| ASSIGNED TASK |
Every line that contains the word "will" is to be copied from the listing.

| RECORDS FOR THIS TASK |
___

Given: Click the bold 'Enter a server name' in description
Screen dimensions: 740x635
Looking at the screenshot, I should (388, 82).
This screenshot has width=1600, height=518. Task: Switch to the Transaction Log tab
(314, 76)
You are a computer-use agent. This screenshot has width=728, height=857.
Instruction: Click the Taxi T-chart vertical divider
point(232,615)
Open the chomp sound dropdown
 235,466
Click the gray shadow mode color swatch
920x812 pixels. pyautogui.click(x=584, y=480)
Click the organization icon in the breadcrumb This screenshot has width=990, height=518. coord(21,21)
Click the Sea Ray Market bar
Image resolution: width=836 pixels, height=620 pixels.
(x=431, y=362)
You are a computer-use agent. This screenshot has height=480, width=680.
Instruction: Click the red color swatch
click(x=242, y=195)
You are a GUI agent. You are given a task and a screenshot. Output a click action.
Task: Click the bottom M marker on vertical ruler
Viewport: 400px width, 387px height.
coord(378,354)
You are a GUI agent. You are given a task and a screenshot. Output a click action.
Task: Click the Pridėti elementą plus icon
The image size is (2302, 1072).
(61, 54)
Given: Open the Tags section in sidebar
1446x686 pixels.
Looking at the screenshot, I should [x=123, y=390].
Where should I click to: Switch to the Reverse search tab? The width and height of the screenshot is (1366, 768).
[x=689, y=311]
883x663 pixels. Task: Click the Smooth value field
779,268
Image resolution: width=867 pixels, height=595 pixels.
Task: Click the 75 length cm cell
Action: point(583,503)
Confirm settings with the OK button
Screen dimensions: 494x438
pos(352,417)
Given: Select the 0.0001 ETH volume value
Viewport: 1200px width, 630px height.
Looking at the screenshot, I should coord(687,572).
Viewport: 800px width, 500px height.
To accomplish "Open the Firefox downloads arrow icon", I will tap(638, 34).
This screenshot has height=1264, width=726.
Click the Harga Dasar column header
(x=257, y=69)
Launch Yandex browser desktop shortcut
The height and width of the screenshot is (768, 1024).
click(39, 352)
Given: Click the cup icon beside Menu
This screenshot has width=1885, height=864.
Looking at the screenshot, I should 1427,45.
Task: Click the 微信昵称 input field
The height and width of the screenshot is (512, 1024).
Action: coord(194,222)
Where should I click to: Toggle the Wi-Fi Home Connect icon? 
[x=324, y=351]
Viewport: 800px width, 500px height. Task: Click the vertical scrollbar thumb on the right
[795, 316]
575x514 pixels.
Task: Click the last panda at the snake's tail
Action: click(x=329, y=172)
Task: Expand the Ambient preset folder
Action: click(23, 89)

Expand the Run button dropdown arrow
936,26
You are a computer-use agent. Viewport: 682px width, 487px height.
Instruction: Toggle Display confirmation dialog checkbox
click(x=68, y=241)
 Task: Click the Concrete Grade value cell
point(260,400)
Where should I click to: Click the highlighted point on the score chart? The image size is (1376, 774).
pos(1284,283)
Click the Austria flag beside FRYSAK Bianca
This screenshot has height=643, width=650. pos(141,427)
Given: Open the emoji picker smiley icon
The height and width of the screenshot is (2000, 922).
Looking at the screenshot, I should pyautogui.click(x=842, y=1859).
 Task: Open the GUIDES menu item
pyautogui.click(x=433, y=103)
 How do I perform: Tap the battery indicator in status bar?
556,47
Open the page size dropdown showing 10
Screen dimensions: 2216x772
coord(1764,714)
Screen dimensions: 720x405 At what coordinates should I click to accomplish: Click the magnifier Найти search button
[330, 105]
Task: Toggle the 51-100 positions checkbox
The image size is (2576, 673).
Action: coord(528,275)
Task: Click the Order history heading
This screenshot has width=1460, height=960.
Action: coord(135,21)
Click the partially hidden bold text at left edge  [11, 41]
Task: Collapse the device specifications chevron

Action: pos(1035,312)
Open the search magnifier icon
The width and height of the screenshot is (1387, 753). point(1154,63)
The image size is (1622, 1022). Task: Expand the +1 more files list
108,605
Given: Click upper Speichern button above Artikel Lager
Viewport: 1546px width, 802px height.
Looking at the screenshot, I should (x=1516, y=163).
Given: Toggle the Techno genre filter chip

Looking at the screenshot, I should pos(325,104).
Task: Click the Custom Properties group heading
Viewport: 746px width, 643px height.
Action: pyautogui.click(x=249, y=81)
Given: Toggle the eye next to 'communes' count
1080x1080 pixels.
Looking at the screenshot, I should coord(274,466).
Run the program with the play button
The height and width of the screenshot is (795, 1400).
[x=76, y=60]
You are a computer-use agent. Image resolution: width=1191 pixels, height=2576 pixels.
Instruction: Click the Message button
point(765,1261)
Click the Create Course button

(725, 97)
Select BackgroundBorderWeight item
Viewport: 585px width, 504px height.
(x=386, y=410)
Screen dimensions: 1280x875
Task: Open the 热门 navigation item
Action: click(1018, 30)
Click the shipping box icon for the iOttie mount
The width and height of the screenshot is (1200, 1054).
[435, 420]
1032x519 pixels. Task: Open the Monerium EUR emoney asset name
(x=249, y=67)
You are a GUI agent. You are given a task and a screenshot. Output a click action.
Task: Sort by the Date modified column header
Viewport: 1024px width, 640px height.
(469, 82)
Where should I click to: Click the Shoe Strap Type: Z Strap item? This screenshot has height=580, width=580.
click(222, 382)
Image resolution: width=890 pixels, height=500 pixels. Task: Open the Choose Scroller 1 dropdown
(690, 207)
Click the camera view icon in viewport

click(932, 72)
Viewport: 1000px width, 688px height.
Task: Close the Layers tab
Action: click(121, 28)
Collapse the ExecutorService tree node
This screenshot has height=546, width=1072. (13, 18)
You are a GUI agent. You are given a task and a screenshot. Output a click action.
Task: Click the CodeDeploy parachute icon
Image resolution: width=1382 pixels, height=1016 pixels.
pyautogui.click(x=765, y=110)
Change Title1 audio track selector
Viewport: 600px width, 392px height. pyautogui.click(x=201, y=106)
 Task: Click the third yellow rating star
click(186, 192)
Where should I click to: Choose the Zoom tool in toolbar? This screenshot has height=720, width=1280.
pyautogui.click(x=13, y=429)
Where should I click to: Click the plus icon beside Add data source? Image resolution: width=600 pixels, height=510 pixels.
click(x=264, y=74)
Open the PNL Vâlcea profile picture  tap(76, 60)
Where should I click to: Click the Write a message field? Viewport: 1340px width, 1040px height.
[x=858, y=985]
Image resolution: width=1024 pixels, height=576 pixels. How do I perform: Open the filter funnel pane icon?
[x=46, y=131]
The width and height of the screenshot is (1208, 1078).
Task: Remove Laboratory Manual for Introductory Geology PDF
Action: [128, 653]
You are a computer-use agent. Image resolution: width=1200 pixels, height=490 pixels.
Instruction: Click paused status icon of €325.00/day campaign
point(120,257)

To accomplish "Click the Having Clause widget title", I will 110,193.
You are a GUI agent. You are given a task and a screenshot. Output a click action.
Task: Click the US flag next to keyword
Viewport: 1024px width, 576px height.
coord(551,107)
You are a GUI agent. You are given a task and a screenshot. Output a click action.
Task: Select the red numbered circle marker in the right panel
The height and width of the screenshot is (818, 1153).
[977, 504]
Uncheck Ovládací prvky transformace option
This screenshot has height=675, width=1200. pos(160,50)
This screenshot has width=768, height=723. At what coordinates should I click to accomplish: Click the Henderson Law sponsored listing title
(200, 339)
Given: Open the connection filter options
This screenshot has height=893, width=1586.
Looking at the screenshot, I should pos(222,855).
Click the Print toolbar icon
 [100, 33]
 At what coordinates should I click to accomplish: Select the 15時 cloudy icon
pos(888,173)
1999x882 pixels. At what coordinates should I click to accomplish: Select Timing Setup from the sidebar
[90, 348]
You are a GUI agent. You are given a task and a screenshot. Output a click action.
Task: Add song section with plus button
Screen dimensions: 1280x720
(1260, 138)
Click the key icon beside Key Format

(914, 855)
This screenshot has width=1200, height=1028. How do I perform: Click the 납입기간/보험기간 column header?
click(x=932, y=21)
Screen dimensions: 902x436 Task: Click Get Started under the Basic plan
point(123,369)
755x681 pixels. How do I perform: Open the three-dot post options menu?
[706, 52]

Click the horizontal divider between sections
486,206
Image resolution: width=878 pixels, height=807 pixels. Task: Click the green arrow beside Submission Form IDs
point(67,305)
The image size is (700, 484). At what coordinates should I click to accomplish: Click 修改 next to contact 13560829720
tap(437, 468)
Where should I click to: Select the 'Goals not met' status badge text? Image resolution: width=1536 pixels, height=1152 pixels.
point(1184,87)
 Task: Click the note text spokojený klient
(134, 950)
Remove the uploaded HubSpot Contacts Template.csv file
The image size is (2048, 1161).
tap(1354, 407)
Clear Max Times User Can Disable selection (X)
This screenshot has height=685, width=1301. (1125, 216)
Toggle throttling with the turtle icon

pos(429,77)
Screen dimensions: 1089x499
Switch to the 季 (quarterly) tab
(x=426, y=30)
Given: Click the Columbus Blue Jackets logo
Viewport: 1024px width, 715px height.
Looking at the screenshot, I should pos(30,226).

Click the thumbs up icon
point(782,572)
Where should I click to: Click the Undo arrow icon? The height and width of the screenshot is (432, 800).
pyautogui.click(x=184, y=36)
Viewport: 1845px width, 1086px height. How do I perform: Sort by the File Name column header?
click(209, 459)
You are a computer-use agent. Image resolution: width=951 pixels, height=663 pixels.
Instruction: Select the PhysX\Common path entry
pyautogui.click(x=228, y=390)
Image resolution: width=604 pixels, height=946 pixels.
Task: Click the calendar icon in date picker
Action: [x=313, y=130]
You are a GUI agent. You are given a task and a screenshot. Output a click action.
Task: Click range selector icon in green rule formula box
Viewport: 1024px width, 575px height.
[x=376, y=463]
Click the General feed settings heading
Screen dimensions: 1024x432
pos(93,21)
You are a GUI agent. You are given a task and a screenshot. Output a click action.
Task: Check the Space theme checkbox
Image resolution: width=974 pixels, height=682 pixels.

___

| WRITTEN ANSWER |
To accomplish "Open the Firefox downloads arrow icon", I will tap(638, 34).
To accomplish "Click the Having Clause widget title", I will 110,193.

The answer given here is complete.